All this, of course, doesn’t mean you are a finished product. You’re not. There is much room to grow, develop and evolve in the coming years. However, this growth comes from within and then expresses itself outward in everything you do. And that is the key to developing an empowering mental picture/idea of “you”. It starts from within. It starts with how you see yourself. It starts with building a healthy self-image.
Strengthening Your Self-Image
Always Follow-through with Your Word
Your word must become your law. In other words, the promises you make to yourself you must keep. Promises kept help you create consistency, and you need consistency to build a healthy self-image.
Consistency is important when it comes to building a healthy self-image because a healthy self-image is not something that suddenly fluctuates with the changing winds/opinions. It is something that is steady and steadfast. I’m of course not suggesting that your self-image doesn’t change over time. Of course, it does. You certainly don’t see yourself the same way today as you saw yourself years ago. In fact, you might see yourself very differently in a variety of roles and/or situations. Your self-image is, therefore, fluid, however, it requires consistency and consistency come from your ability to keep your word to follow through and do things a certain way.
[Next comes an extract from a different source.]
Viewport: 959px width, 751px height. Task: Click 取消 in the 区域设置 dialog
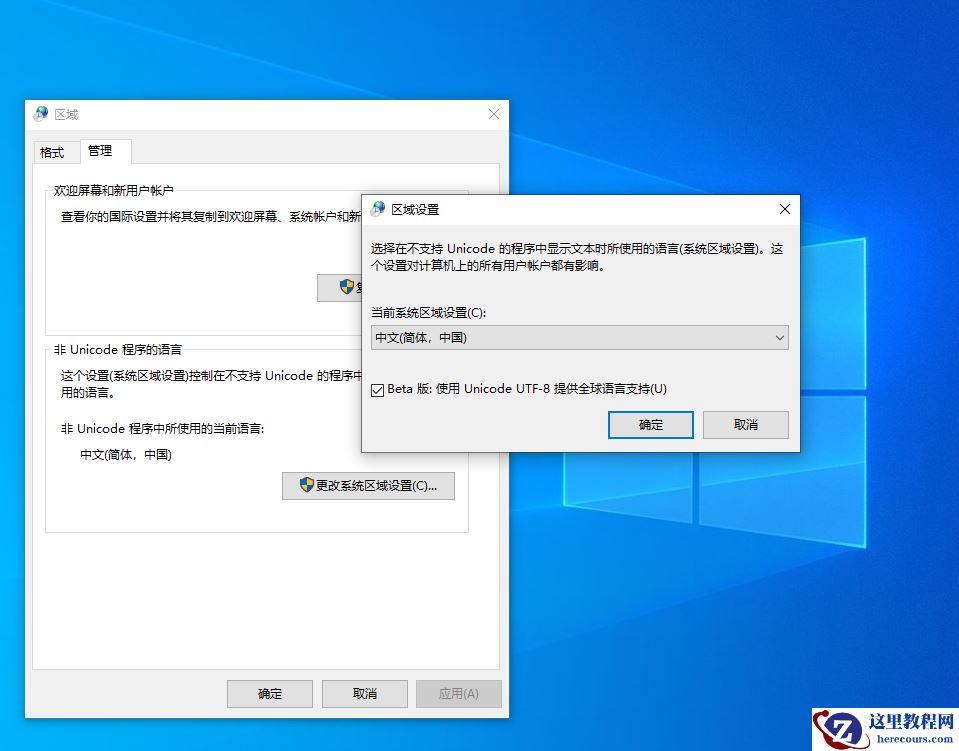[747, 424]
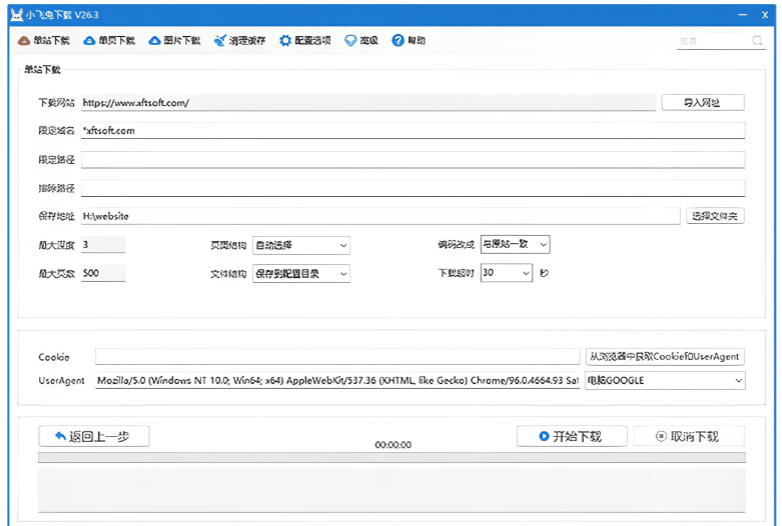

A person who doesn’t keep their word (the promises they make to themselves) is often the person who is heavily influenced/swayed by other people and their opinions. When you keep your word you are sending a strong message that you are running your life based on your own feelings and perspectives. You are not swayed by outside circumstances. This, of course, doesn’t mean you can’t change your mind. But that “change of mind” must come from a decision you make from within that is not primarily based on external factors. That is when you know that you are the one in the driver’s seat of your life; that is when you know you are the captain of your own ship.
Build Your Self-Image Upon Strong Foundations of Self-Worth
Finally, a healthy self-image is built upon the strong foundations of a high level of self-worth. Self-worth is of course all about how much you value and regard yourself despite what others might say and/or despite unfavorable circumstances. When you have a high level of self-worth nothing shakes or phases you. Likewise, when you have a healthy self-image you don’t look to outside sources to define who you are.
You and you alone create your own definition of who you are. You and you alone create the impression you have of yourself in each and every situation. Yes, you alone mold and shape the person you are today, and the person you become tomorrow.